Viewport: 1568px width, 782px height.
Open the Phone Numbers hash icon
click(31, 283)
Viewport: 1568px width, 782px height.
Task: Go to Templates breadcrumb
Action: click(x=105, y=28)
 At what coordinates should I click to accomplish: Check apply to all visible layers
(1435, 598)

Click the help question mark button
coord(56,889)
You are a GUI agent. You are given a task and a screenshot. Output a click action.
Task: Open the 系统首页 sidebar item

## WHAT IS BEING ASKED
Give the material again, complete and unaltered.

## RESULT FOR THIS TASK
Viewport: 1568px width, 782px height.
Open the Phone Numbers hash icon
click(31, 283)
Viewport: 1568px width, 782px height.
Task: Go to Templates breadcrumb
Action: click(x=105, y=28)
 At what coordinates should I click to accomplish: Check apply to all visible layers
(1435, 598)

Click the help question mark button
coord(56,889)
You are a GUI agent. You are given a task and a screenshot. Output a click action.
Task: Open the 系统首页 sidebar item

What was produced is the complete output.